* [SHORT TASK] In the text about bankruptcy court powers, how long does a typical reorganization case currently take?

* [TEXT PROVIDED]
The Supreme Court has placed a time bomb, set for Christmas Eve, inside the nation's bankruptcy courts. And unless Congress can figure out how to disengage it, companies filing for bankruptcy will be running scared.
Dec. 24 is the deadline for Congress to resolve a thorny issue, one that has eluded legislators for 80 years: How much power should a bankruptcy judge have?
A Supreme Court decision in the case of Northern Pipeline Construction Company v. Marathon Pipe Line Company threw the issue into the hands of Congress June 28 by limiting the powers of bankruptcy judges. The court gave Congress an Oct. 4 deadline to legislate bankruptcy court powers, but when Congress failed to meet it, extended it to Dec. 24.
Many observers doubt Congress will meet even this later deadline, because, in the words of Jeffrey Canard, a lawyer with Leva, Hawes, Symington, Martin & Oppenheimer, it ''nonchalantly'' missed the first deadline.
If Congress does not resolve the issue, faltering companies may find their net worth being drained in a years-long delay. They could have difficulty retaining employees and adequate supplies. The problem is especially acute for companies filing for reorganization under Chapter 11 of the Bankruptcy Act. Reorganization gives a company a temporary respite from its creditors and allows it to continue business. In contrast, straight bankruptcy liquidates the company's assets and distributes them to its creditors. Between June 30, 1981 and June 30, 1982, 56,423 companies filed for bankruptcy, according to the Administrative Office of the US Courts.
If Christmas Day arrives and bankruptcy courts are still in limbo, the Judicial Conference's ''proposed local rule'' goes into effect, decreasing their current powers. Under that system, a bankruptcy suit with a related common law case, such as a breach-of-contract suit, must make its way through the following labyrinth: The bankruptcy judge schedules the hearing, tries the case, makes his findings and conclusions, and presents the transcript to all parties, giving debtor and creditors 10 days to object. Because of the common law suit, the case is then rescheduled in federal district court and retried there. At the conclusion of that second trial, the plan for reorganization can be embarked upon.
''A case would take two to three times as long to dispose of,'' Vern Countryman, a professor at Harvard Law School, estimates. Currently, a typical reorganization case takes between two and four years. ''By that time the company would have dangled there'' until it folded, he said.
For the company to have a fighting chance for reorganization, it requires that the judge rule within 48 hours that it can use its assets to pay the most pressing bills, such as payroll, before its creditors.
''If a company can't pay payroll, it has to shut its doors,'' says Richard Levin a lawyer at Stutman, Treister & Glatt, a law firm specializing in bankruptcy cases.''And once a company has shut its doors for a couple of days, it's out of business. Customers go elsewhere.''
Creditors would lose out, too, says Alan Parker, chief counsel of the Senate Judiciary Committee. ''It could be years before (the creditors) get their money. And if a company is dissipated in the process, there will be no company to get money from.''
Some experts contend that law fees would double, because companies would file their cases in both the district court and the bankruptcy court, to play it safe. And those fees can be hefty. For example, in the Westgate California Company case, which took six years, the lawyers received between $6 million and
Although most cases would not require such sums, says Mr. Levin, a heavily contested case could easily cost in the millions of dollars. Multiply by two, and a bankrupt company could have an even more serious law bill on its hands.

* [RAW DATA]
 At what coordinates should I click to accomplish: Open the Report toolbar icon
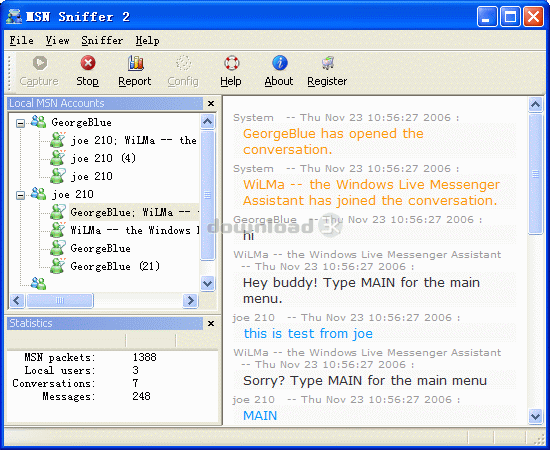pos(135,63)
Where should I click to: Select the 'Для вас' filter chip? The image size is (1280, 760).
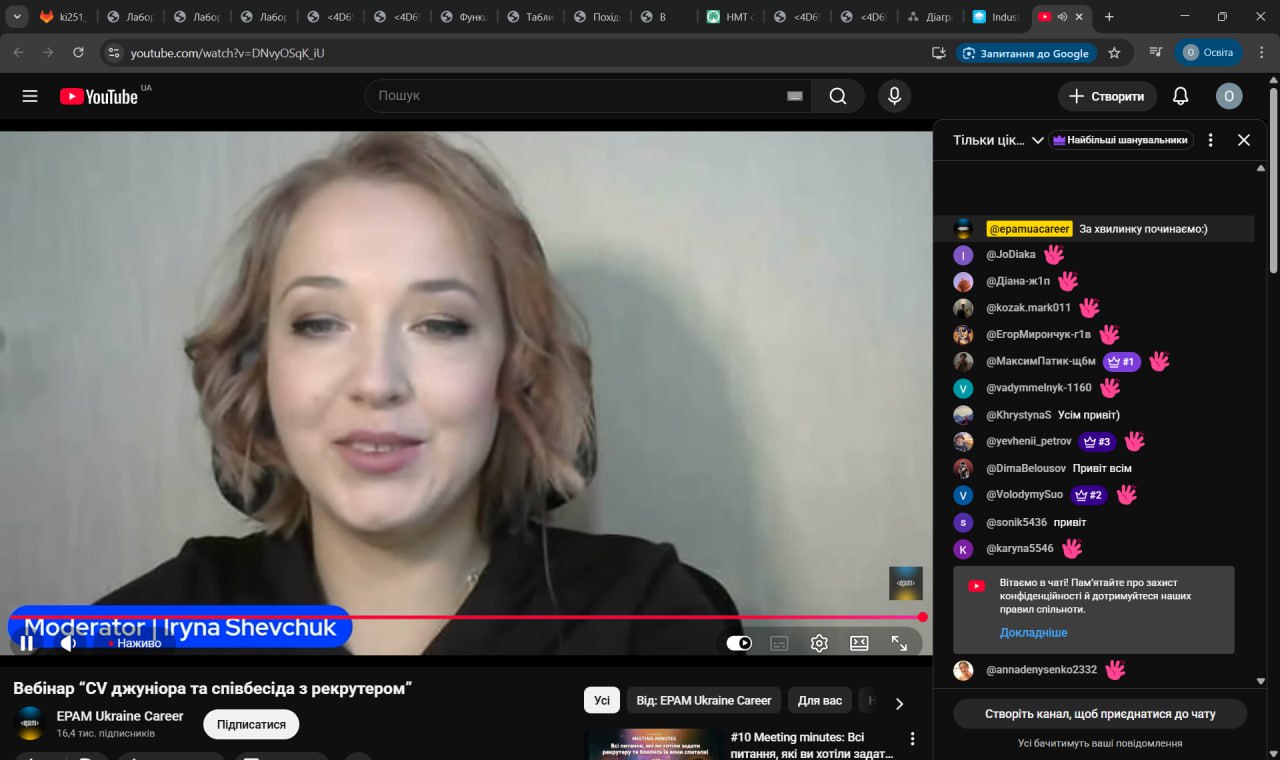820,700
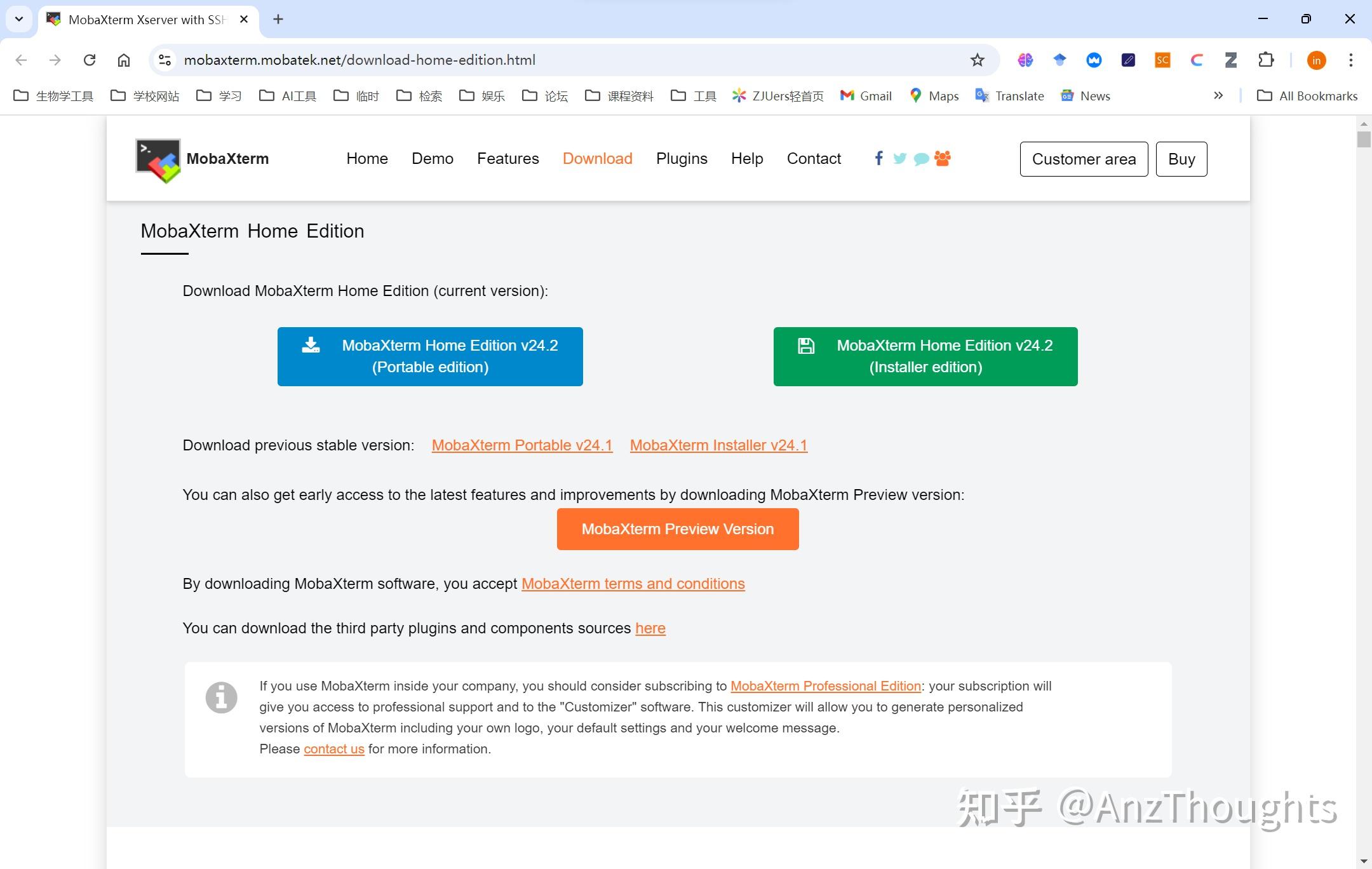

* [CORRECT OUTPUT] Between two and four years.